This is the code repository for Mastering Machine Learning with scikit-learn - Second Edition, published by Packt. It contains all the supporting project files necessary to work through the book from start to finish.
This book examines a variety of machine learning models including k-nearest neighbors, logistic regression, naive Bayes, k-means, decision trees, and artificial neural networks. It discusses data preprocessing, hyperparameter optimization, and ensemble methods. You will build systems that classify documents, recognize images, detect ads, and more. You will learn to use scikit-learn’s API to extract features from categorical variables, text and images; evaluate model performance; and develop an intuition for how to improve your model’s performance.
All of the code is organized into folders. Each folder starts with a number followed by the application name. For example, Chapter02.

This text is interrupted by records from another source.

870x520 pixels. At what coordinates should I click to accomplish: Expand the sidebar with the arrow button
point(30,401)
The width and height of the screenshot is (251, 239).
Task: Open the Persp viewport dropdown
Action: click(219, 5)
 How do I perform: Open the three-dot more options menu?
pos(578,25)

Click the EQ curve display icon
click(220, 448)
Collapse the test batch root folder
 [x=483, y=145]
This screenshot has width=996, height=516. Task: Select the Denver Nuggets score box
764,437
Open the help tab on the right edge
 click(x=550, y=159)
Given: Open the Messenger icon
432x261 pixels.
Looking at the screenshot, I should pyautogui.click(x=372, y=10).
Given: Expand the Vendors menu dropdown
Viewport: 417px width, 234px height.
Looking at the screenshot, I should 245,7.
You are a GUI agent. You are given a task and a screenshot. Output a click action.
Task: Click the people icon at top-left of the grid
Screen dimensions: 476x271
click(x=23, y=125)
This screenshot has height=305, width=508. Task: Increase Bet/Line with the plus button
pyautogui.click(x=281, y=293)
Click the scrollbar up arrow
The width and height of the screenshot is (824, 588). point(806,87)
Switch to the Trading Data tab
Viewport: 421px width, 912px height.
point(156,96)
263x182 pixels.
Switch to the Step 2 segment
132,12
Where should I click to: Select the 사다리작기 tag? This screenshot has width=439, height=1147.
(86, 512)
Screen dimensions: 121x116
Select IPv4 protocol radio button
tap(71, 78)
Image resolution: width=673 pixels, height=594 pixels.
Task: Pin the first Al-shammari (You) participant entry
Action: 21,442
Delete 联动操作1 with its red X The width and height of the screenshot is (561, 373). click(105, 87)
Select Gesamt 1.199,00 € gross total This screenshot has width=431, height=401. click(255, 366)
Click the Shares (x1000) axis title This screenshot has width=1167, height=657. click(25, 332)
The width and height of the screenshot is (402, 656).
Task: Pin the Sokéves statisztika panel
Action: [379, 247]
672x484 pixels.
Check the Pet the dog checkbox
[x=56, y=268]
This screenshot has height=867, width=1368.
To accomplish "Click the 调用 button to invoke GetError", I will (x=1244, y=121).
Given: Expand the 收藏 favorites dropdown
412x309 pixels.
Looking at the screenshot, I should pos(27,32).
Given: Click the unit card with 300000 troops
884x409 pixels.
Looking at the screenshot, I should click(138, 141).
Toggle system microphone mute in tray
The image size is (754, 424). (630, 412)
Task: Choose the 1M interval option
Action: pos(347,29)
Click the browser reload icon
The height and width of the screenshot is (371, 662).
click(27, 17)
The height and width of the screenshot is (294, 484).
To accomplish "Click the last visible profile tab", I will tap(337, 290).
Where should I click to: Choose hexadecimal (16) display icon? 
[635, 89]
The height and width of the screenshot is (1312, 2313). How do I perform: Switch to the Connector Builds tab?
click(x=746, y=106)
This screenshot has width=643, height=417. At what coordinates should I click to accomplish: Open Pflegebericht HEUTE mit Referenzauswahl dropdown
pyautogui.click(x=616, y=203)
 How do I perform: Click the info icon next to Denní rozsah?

The code will look like the following:
Code words in text, database table names, folder names, filenames, file extensions,
pathnames, dummy URLs, user input, and Twitter handles are shown as follows: "The
package is named sklearn because scikit-learn is not a valid Python package name."
# In[1]:
import sklearn
sklearn.__version__
# Out[1]:
'0.18.1'
The examples in this book require Python >= 2.7 or >= 3.3 and pip, the PyPA recommended tool for installing Python packages. The examples are intended to be executed in a Jupyter notebook or an IPython interpreter. Chapter 1, The Fundamentals of Machine Learning shows how to install scikit-learn 0.18.1, its dependencies, and other libraries on Ubuntu, Mac OS, and Windows.